### Data excerpts:
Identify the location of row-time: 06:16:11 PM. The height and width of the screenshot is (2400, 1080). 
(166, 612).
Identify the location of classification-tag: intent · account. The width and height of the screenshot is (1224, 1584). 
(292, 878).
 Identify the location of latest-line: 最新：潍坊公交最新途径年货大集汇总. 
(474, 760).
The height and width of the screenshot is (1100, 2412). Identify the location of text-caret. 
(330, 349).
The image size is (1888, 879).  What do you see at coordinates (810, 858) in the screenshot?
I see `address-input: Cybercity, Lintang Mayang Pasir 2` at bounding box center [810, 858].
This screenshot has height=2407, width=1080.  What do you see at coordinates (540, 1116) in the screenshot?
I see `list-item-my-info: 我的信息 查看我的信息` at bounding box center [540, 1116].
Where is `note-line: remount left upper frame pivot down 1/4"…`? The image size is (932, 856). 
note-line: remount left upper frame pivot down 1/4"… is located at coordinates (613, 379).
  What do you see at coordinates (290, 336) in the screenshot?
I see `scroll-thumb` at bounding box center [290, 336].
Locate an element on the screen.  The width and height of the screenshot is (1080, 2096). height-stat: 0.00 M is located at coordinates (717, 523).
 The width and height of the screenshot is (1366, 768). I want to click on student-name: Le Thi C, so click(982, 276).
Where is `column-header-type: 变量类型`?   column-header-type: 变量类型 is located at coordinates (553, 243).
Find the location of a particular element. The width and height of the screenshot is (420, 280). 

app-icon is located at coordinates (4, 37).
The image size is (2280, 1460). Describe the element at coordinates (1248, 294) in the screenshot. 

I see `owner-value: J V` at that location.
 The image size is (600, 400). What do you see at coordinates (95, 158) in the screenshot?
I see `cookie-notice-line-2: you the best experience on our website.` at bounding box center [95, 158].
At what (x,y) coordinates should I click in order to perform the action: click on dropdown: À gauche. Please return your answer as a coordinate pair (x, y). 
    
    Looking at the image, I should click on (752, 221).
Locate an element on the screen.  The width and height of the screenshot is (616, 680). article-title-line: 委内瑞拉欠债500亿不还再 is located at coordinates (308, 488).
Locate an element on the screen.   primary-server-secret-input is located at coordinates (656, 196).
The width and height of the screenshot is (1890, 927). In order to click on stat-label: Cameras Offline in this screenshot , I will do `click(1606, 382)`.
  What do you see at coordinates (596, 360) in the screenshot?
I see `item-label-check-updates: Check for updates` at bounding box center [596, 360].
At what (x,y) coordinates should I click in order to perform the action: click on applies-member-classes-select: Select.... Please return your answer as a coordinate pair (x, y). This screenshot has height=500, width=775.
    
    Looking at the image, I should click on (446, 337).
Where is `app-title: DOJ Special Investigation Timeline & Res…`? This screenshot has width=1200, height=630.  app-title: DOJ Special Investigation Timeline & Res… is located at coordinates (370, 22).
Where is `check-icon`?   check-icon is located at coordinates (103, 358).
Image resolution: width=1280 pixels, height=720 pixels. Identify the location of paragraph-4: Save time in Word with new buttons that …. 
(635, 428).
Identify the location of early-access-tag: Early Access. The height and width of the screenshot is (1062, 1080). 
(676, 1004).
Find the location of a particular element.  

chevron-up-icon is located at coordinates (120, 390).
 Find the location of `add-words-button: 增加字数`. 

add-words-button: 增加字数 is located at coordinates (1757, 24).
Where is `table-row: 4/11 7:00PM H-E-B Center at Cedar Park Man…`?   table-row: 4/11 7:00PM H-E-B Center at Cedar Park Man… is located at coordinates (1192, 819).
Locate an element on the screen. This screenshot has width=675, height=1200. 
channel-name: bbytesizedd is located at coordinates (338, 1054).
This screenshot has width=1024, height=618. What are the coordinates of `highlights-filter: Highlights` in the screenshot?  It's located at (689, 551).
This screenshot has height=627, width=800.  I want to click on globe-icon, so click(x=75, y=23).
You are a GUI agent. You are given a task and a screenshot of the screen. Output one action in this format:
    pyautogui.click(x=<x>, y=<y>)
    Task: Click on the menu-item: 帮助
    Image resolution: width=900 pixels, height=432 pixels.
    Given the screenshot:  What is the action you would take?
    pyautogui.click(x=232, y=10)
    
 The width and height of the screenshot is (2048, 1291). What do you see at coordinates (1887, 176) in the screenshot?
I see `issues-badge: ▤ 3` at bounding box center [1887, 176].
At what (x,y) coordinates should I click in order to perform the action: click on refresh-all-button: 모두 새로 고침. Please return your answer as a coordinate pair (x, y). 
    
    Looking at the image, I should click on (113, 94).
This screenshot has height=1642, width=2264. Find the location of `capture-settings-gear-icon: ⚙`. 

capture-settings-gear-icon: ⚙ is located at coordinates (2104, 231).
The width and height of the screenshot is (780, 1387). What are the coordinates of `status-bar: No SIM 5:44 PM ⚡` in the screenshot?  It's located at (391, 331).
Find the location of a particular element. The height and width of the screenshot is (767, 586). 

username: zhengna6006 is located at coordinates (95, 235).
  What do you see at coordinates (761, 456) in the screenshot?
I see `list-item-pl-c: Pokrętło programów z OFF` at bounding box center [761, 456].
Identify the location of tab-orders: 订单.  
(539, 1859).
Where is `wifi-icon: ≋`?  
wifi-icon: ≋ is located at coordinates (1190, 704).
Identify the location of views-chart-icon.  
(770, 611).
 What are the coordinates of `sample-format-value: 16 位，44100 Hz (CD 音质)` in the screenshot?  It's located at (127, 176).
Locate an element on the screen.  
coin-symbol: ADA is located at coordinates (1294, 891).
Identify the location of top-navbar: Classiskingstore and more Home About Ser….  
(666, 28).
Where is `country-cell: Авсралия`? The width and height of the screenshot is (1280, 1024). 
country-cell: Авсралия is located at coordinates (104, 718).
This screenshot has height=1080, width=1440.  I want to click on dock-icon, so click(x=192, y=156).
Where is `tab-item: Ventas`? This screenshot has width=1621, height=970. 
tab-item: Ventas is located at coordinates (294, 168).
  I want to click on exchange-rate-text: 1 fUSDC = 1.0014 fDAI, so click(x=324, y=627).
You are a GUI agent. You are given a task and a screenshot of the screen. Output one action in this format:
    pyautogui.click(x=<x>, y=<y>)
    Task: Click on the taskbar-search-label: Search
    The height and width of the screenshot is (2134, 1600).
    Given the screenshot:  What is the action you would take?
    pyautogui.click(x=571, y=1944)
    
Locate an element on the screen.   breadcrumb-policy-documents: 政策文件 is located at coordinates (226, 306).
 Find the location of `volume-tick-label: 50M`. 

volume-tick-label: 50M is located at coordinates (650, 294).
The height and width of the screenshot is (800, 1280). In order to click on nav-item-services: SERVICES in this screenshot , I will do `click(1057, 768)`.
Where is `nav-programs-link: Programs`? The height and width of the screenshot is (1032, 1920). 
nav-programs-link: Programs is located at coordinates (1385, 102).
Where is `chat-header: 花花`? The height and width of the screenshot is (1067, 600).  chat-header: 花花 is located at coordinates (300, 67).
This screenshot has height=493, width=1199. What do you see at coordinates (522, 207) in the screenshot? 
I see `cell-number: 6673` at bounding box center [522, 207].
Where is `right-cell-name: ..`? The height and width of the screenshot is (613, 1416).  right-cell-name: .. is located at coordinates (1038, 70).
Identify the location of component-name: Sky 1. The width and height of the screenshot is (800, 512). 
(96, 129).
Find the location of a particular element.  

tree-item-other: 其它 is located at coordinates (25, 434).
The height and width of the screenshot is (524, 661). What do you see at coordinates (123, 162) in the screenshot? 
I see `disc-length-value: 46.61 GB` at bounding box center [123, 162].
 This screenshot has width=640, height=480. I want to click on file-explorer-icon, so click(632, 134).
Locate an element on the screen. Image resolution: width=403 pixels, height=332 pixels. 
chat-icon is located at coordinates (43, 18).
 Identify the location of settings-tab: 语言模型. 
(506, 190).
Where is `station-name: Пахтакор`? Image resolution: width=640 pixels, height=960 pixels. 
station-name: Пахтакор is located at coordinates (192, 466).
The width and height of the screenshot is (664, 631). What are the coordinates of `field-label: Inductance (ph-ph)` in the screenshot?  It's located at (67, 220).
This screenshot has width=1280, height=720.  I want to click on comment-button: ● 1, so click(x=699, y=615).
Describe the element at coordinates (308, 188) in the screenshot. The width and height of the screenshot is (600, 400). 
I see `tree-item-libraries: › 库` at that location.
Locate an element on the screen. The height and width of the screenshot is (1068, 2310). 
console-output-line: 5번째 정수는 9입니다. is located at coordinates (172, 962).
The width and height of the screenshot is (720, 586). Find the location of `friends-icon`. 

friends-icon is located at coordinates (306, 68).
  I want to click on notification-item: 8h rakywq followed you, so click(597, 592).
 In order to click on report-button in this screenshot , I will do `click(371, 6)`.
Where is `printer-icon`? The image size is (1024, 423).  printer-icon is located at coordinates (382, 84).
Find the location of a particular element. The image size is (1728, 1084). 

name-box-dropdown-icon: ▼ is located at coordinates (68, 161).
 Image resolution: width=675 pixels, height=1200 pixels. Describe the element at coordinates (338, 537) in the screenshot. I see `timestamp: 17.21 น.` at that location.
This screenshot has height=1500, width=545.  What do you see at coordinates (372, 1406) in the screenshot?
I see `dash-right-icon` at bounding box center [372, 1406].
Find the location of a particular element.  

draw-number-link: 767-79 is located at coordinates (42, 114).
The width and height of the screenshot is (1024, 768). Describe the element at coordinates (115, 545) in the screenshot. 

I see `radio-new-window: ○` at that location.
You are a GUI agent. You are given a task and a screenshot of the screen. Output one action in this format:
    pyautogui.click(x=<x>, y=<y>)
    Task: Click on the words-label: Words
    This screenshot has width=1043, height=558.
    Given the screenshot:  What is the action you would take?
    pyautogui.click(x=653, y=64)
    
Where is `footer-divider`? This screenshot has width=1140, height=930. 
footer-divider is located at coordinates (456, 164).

### Description of the task:
Extract the listing lines between the line holding "coordinates (103, 358)." and the line holding "capture-settings-gear-icon: ⚙ is", inclusive, and repeat them verbatim.

### Result for this task:
Where is `check-icon`?   check-icon is located at coordinates (103, 358).
Image resolution: width=1280 pixels, height=720 pixels. Identify the location of paragraph-4: Save time in Word with new buttons that …. 
(635, 428).
Identify the location of early-access-tag: Early Access. The height and width of the screenshot is (1062, 1080). 
(676, 1004).
Find the location of a particular element.  

chevron-up-icon is located at coordinates (120, 390).
 Find the location of `add-words-button: 增加字数`. 

add-words-button: 增加字数 is located at coordinates (1757, 24).
Where is `table-row: 4/11 7:00PM H-E-B Center at Cedar Park Man…`?   table-row: 4/11 7:00PM H-E-B Center at Cedar Park Man… is located at coordinates (1192, 819).
Locate an element on the screen. This screenshot has width=675, height=1200. 
channel-name: bbytesizedd is located at coordinates (338, 1054).
This screenshot has width=1024, height=618. What are the coordinates of `highlights-filter: Highlights` in the screenshot?  It's located at (689, 551).
This screenshot has height=627, width=800.  I want to click on globe-icon, so click(x=75, y=23).
You are a GUI agent. You are given a task and a screenshot of the screen. Output one action in this format:
    pyautogui.click(x=<x>, y=<y>)
    Task: Click on the menu-item: 帮助
    Image resolution: width=900 pixels, height=432 pixels.
    Given the screenshot:  What is the action you would take?
    pyautogui.click(x=232, y=10)
    
 The width and height of the screenshot is (2048, 1291). What do you see at coordinates (1887, 176) in the screenshot?
I see `issues-badge: ▤ 3` at bounding box center [1887, 176].
At what (x,y) coordinates should I click in order to perform the action: click on refresh-all-button: 모두 새로 고침. Please return your answer as a coordinate pair (x, y). 
    
    Looking at the image, I should click on (113, 94).
This screenshot has height=1642, width=2264. Find the location of `capture-settings-gear-icon: ⚙`. 

capture-settings-gear-icon: ⚙ is located at coordinates (2104, 231).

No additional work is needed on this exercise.